“The tongueless republic / unable to lick its wounds / does not sleep,” writes Leslie Sainz in her debut poetry collection, Have You Been Long Enough At Table, out this month from Tin House. Daughter of Cuban immigrants, Sainz spends most of her time in this book examining the ceaseless pull of two cultures, but she is not a passive entity in this constant oscillation. As politics, family, and sexuality swirl around her, her speakers actively and sometimes violently confront their fears and desires, in a variety of poetic forms which leave the reader alternately stunned and astounded. With perfect diction, Sainz is the master of the well-placed adjective, and she moves confidently from poem to poem, painting a picture of a young woman caught between two cultures, but sure of herself nonetheless; a strong and pure voice that reverberates throughout this masterful new book.
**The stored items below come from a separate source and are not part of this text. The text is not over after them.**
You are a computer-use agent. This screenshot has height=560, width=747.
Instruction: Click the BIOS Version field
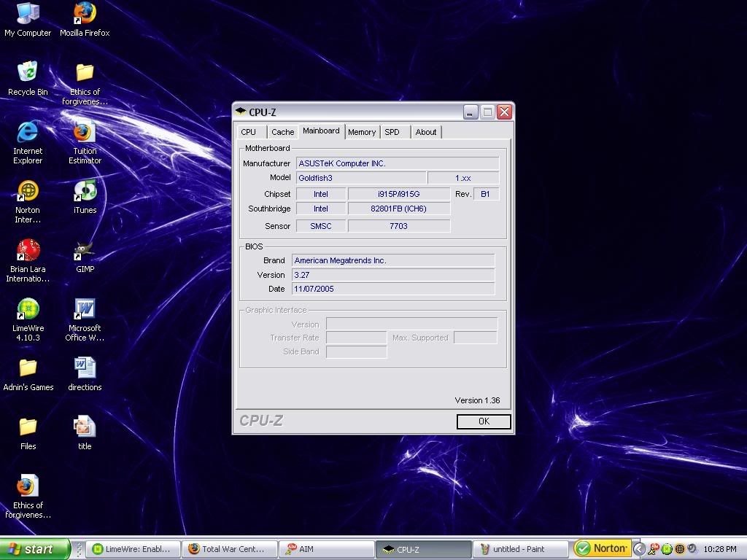[x=392, y=275]
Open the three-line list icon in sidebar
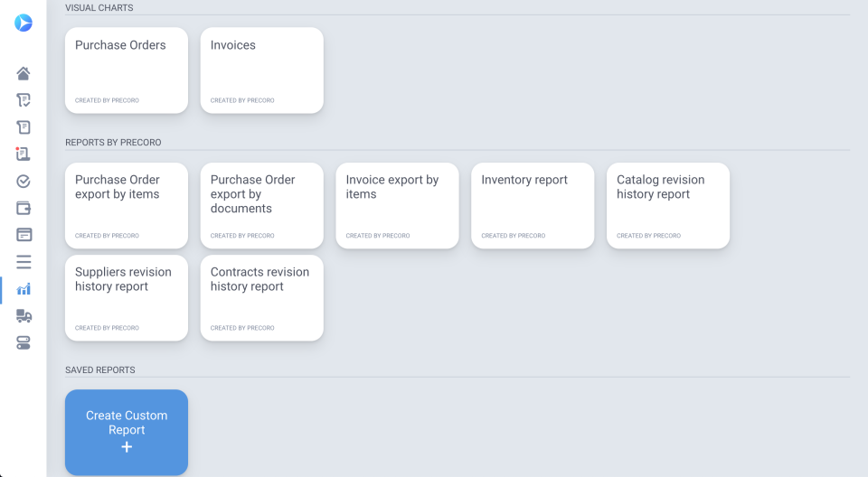Image resolution: width=868 pixels, height=477 pixels. click(x=24, y=262)
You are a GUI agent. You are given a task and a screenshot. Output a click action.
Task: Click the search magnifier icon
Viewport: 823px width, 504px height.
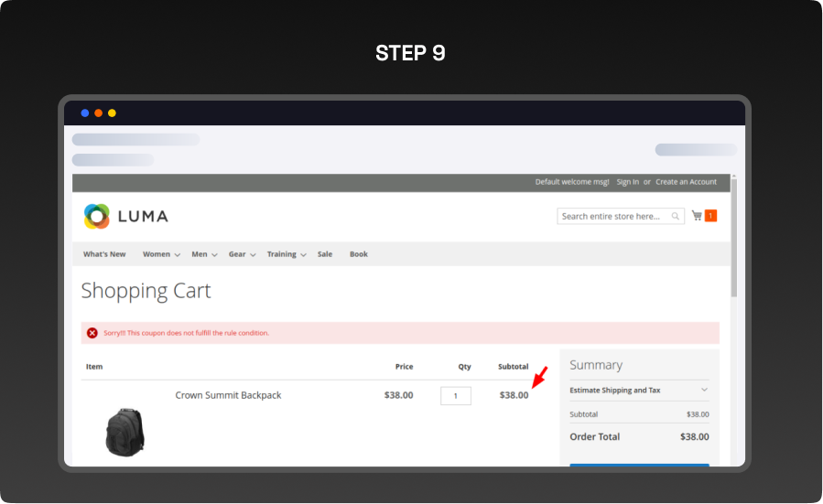click(x=676, y=217)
Read in one or two sittings, this debut is almost overwhelming in its precision. Sainz is a chameleon, with different poetic forms cropping up on almost every page; she does not commit to any particular one but rather slips easily between configurations like a magician. And there does seem to be something magic about this collection—as it moves between Spanish and English, there is a sense that things are not what they seem, and that Sainz may be stretching or manipulating the truth, or simply that she has been lied to by someone more powerful than she. Whatever the truth may be, this power imbalance permeates the collection, shifting and shaking its foundation as Sainz’ speaker tries desperately to hold onto some semblance of control. “Young women are a series of images. We are regimes,” she says in “A Story of Love and Faith/La Milagrosa.” This tangibility of form, juxtaposed with politics, will recur and merge throughout the collection.
The body appears in almost every poem, paired with Sainz’s succinct adjective placement. It is not always her body; in “Sonnet With Ogun,” she says:
At the dinner table, I forgive science for no longer
recognizing the shape of my father’s spine.
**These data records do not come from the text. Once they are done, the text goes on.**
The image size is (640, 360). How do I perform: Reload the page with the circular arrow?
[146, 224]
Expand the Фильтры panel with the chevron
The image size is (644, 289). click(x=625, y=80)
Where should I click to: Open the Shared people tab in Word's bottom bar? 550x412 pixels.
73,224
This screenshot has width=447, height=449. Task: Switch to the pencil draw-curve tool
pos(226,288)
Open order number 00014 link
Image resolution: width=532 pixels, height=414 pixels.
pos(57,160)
Later, when I clean the kitchen, I drop a knife on the floor
again and again just as an excuse to touch it.
The body as a safe house reveals itself in many of these poems, but often, there is also the body as a weapon. Like in the preceding passage, Sainz’s speakers’ familial ties run deep—so deep that the body becomes undeniable. The relentless pressure to touch, and even to touch a weapon, becomes unavoidable in these poems. Sainz is reaching out of the page to touch us.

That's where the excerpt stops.